### Problem to work on
Find the "Share Seeker of Truth's tweet" line in the records below and repeat it and every later line exactly, up to the last; do not include pictures.

[Saved entries]
* * * *

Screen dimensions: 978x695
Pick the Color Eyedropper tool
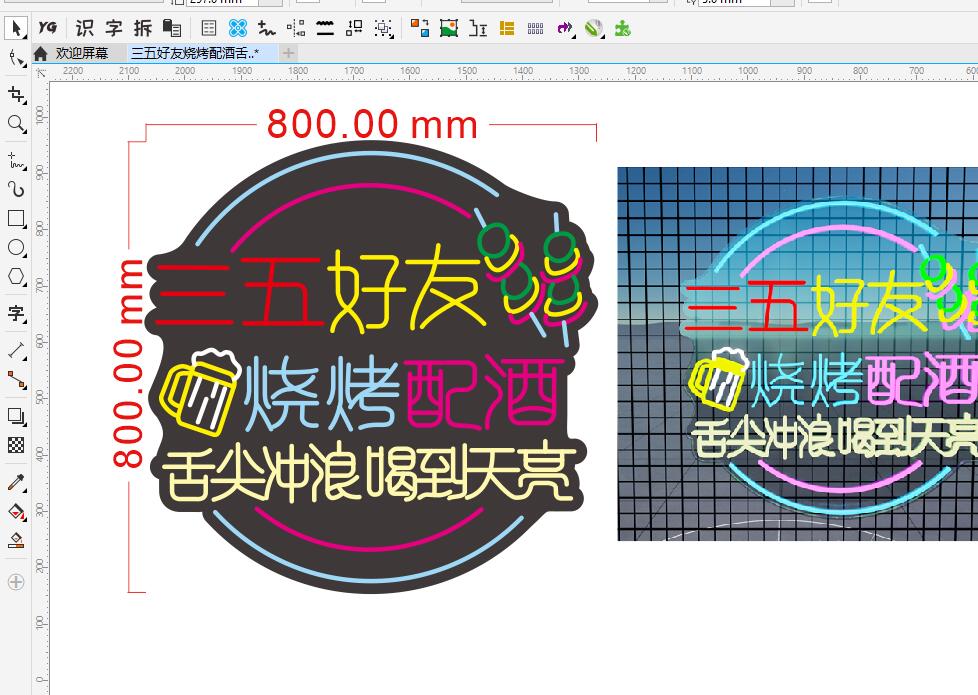tap(16, 483)
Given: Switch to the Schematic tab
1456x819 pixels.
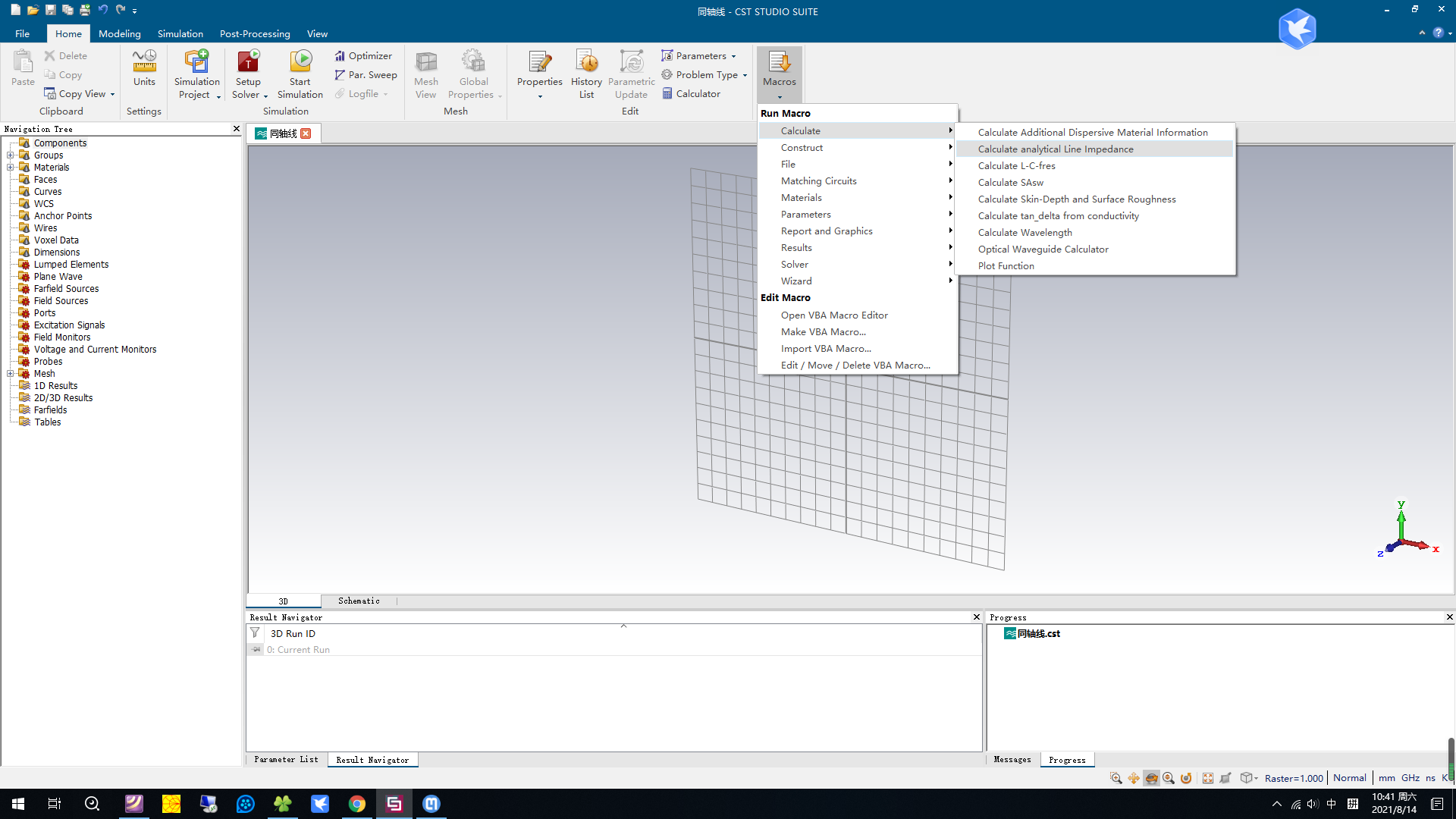Looking at the screenshot, I should click(x=358, y=600).
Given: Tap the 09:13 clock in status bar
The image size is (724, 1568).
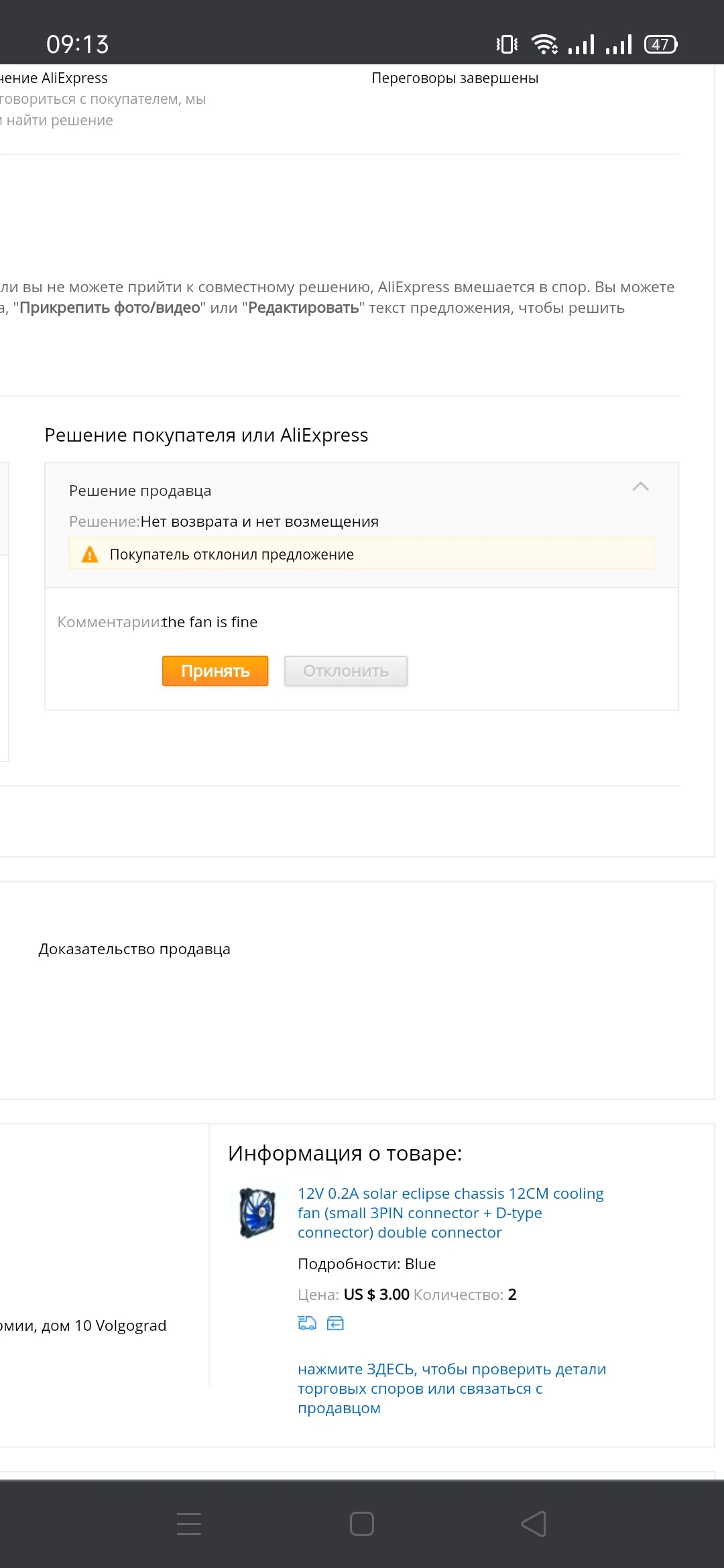Looking at the screenshot, I should click(78, 44).

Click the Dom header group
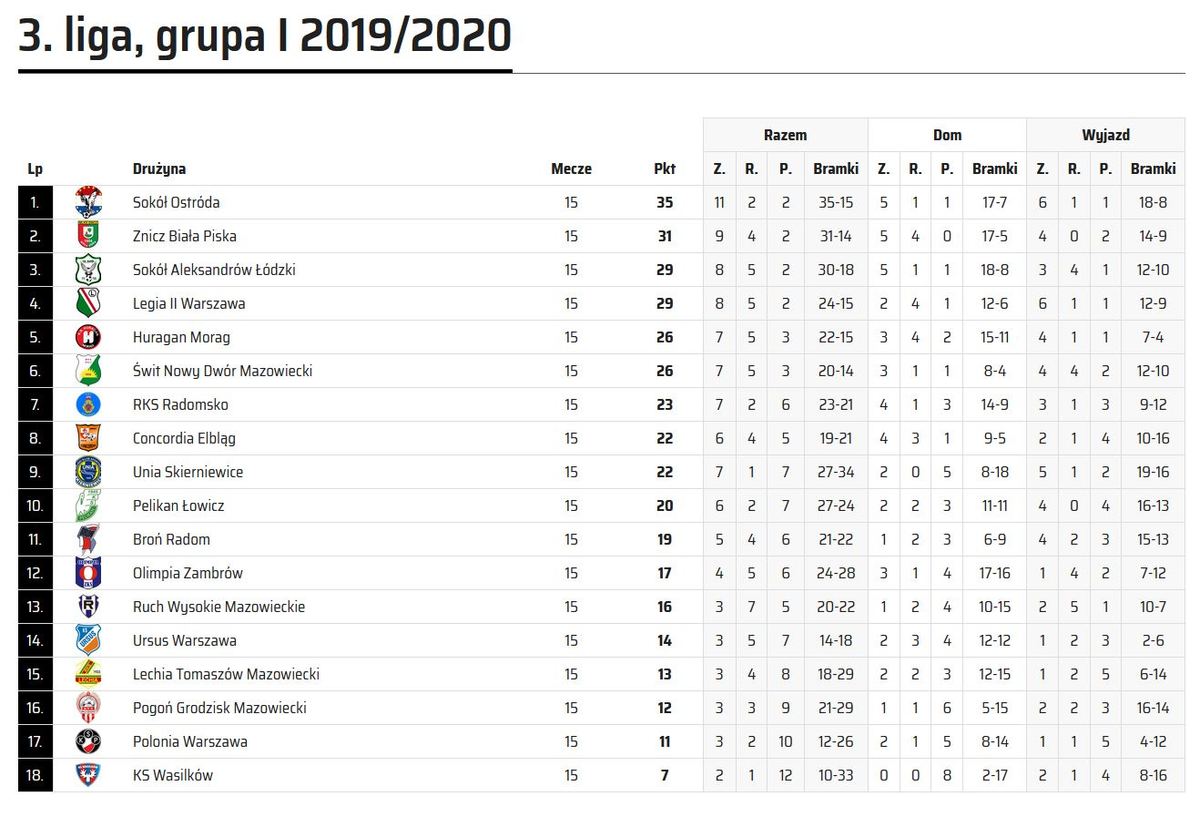click(x=947, y=135)
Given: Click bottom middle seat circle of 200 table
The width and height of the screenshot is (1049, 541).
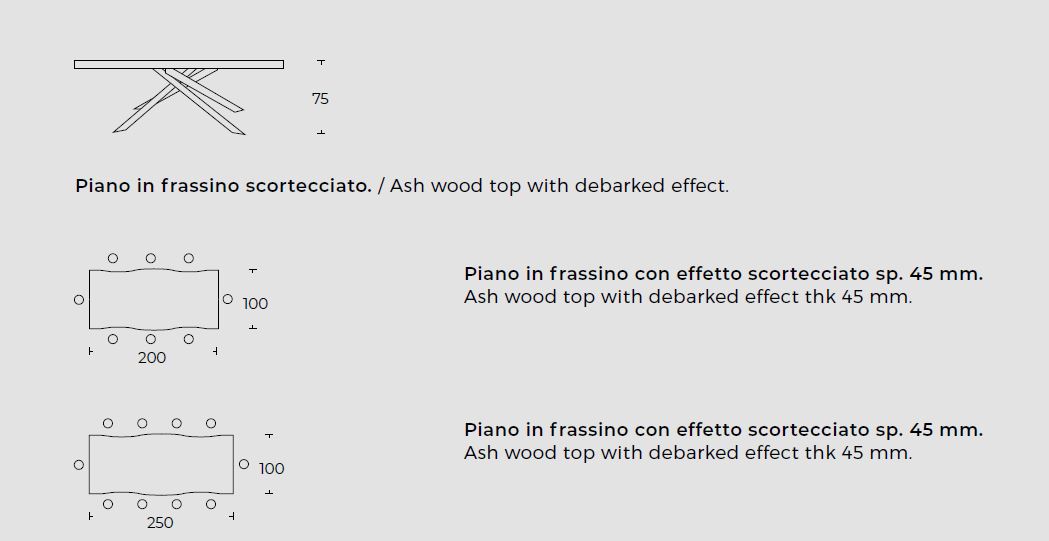Looking at the screenshot, I should click(x=151, y=339).
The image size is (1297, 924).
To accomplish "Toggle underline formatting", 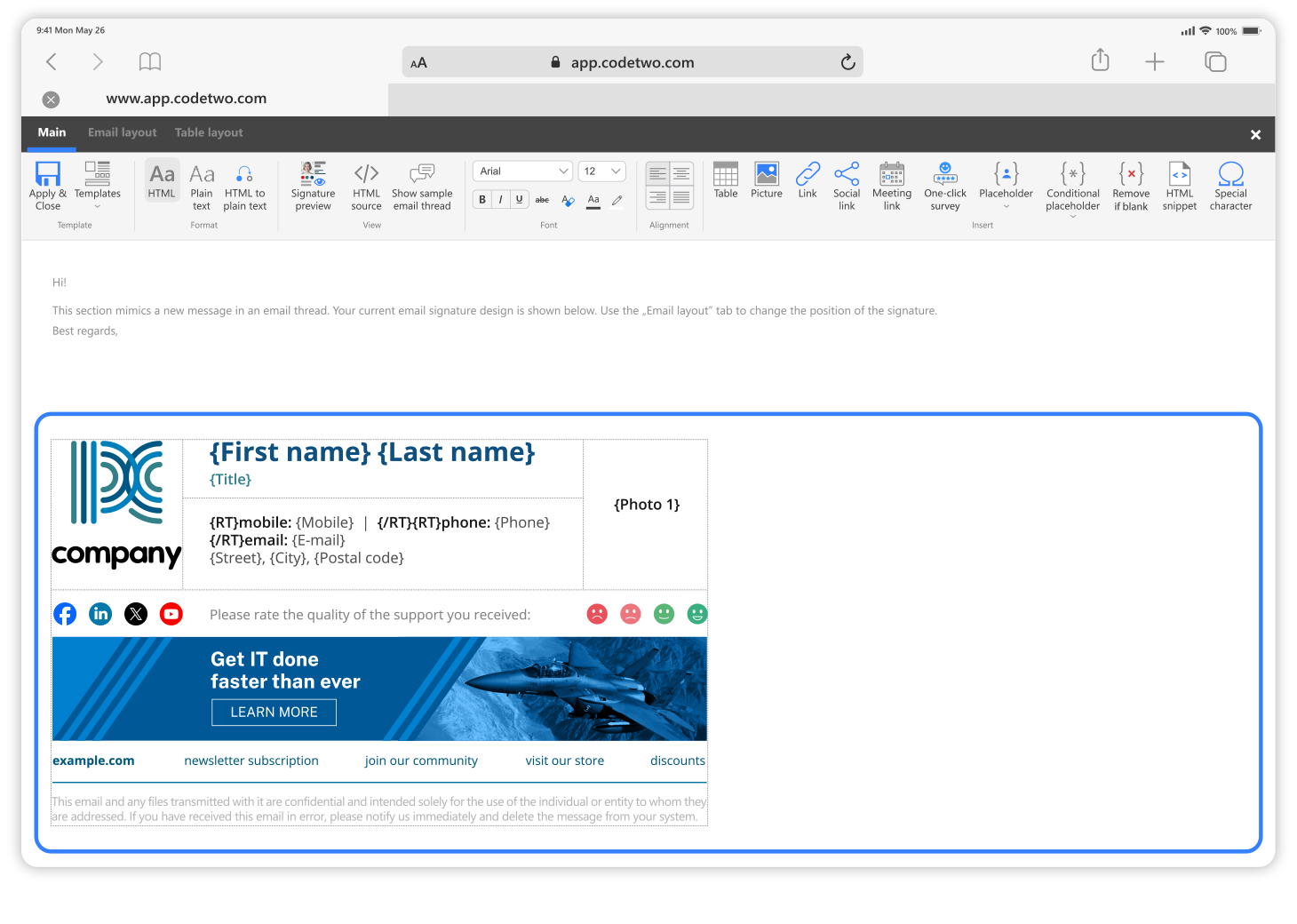I will (x=520, y=200).
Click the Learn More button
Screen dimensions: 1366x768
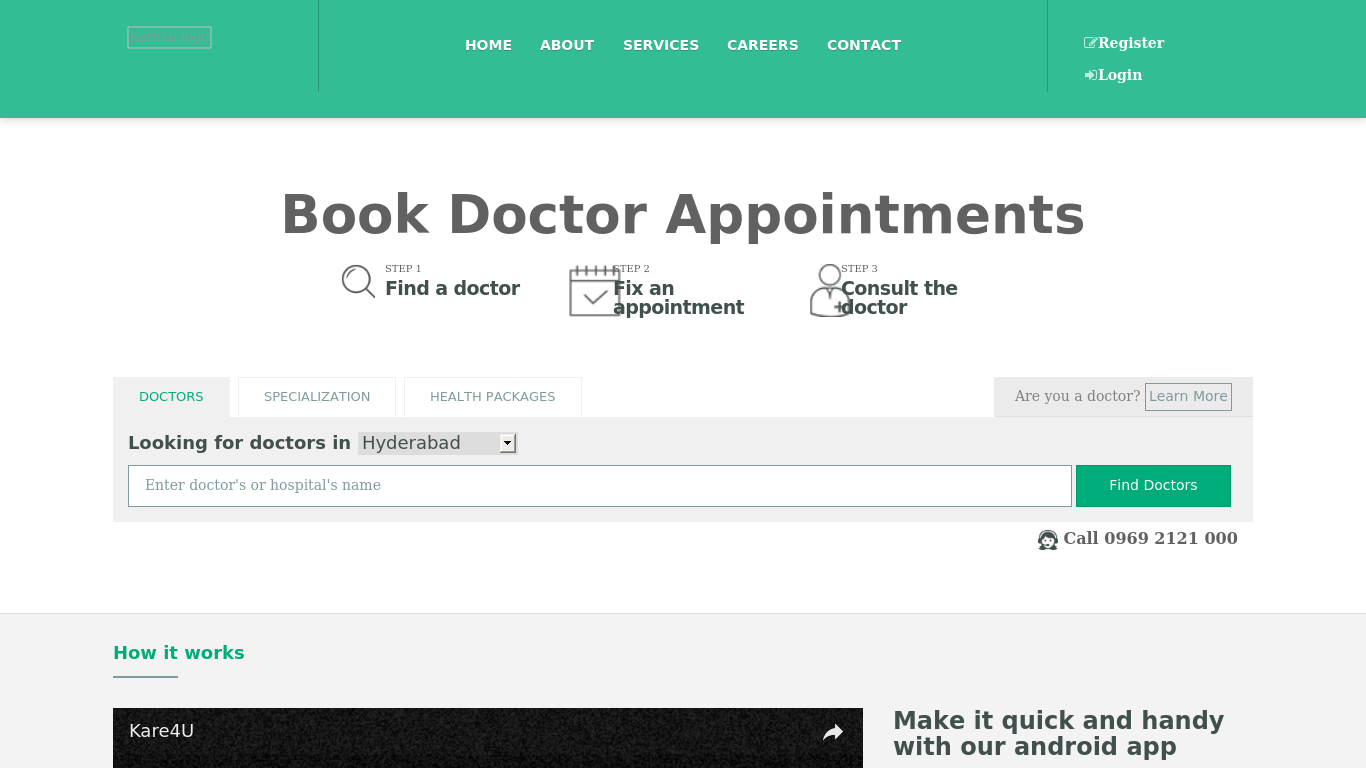[x=1188, y=397]
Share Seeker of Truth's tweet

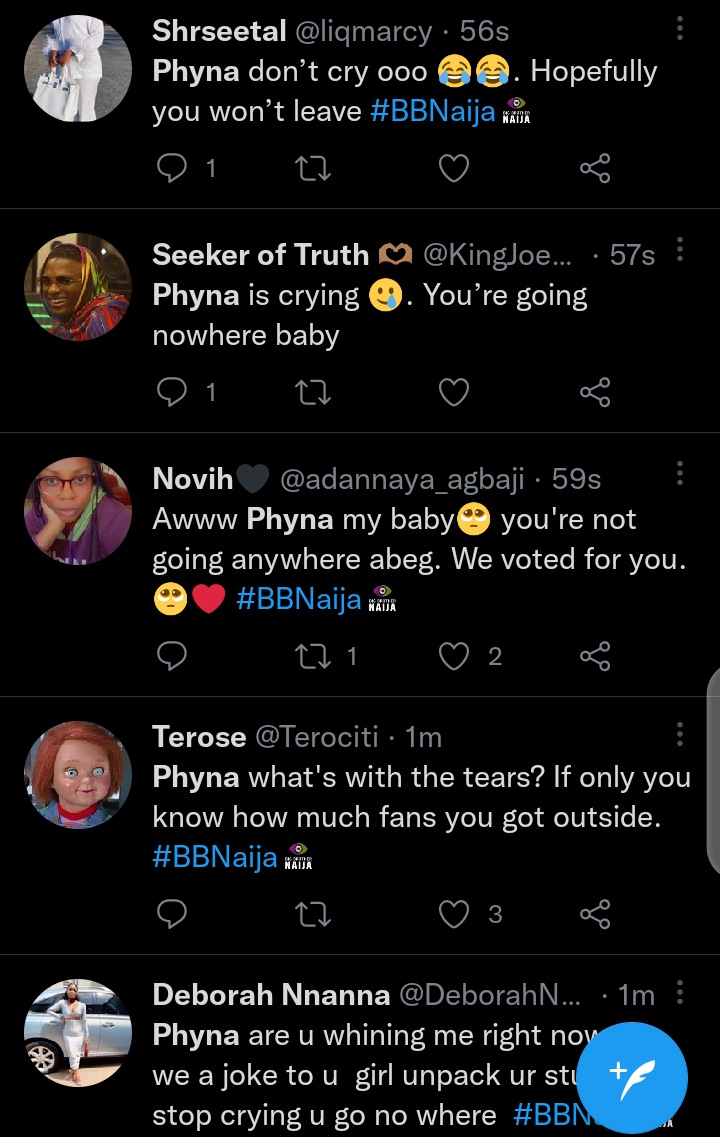[595, 393]
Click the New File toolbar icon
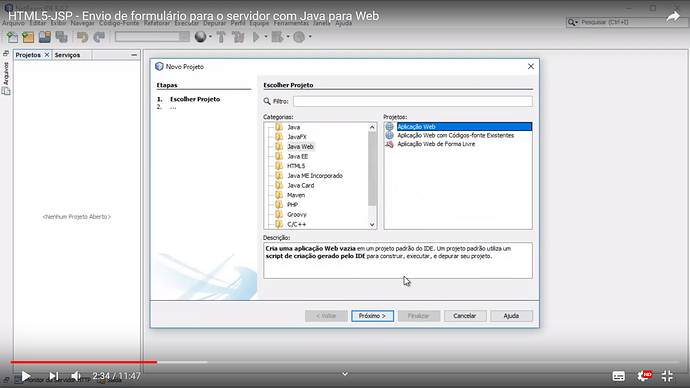This screenshot has width=690, height=388. coord(12,37)
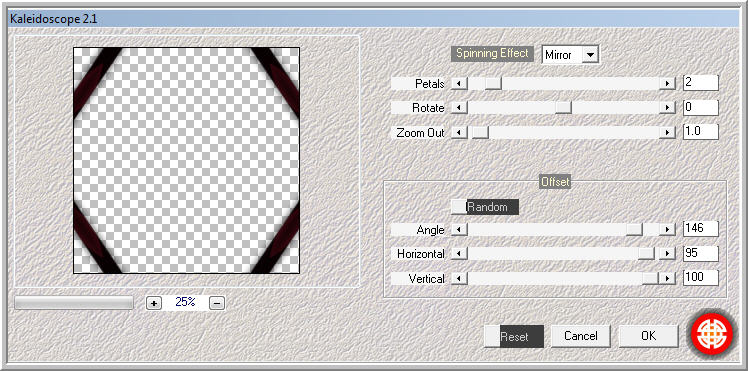This screenshot has height=371, width=748.
Task: Toggle the Random offset checkbox
Action: click(459, 207)
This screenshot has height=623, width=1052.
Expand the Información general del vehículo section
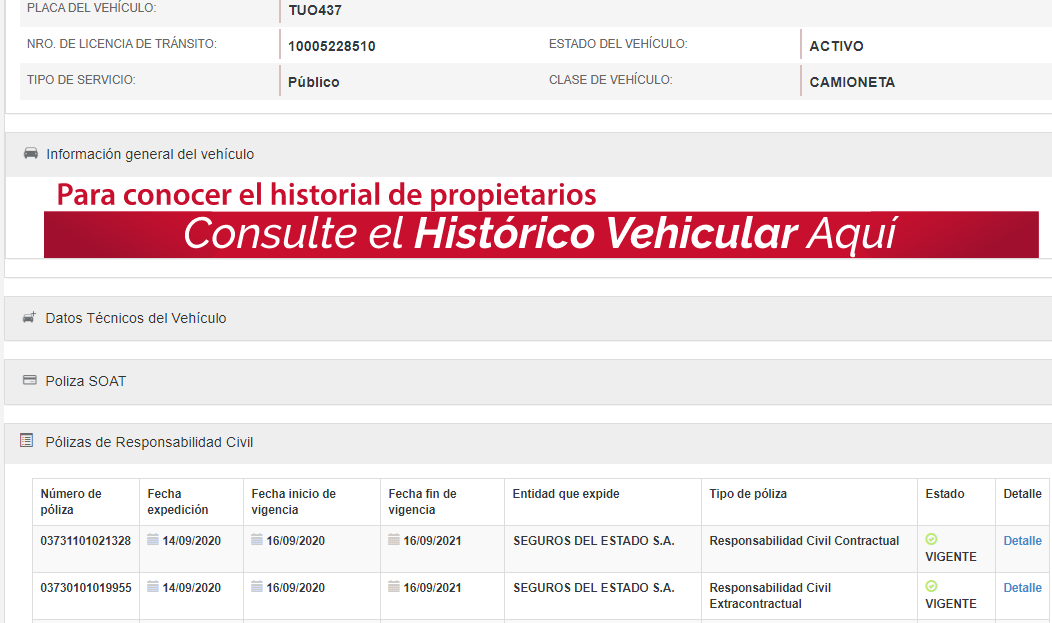pyautogui.click(x=150, y=154)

* * * *

### Answer for the task
Share Seeker of Truth's tweet

[595, 393]
Click the New File toolbar icon
This screenshot has width=690, height=388. coord(12,37)
This screenshot has height=371, width=748.
Task: Toggle the Random offset checkbox
Action: click(459, 207)
This screenshot has height=623, width=1052.
Expand the Información general del vehículo section
pyautogui.click(x=150, y=154)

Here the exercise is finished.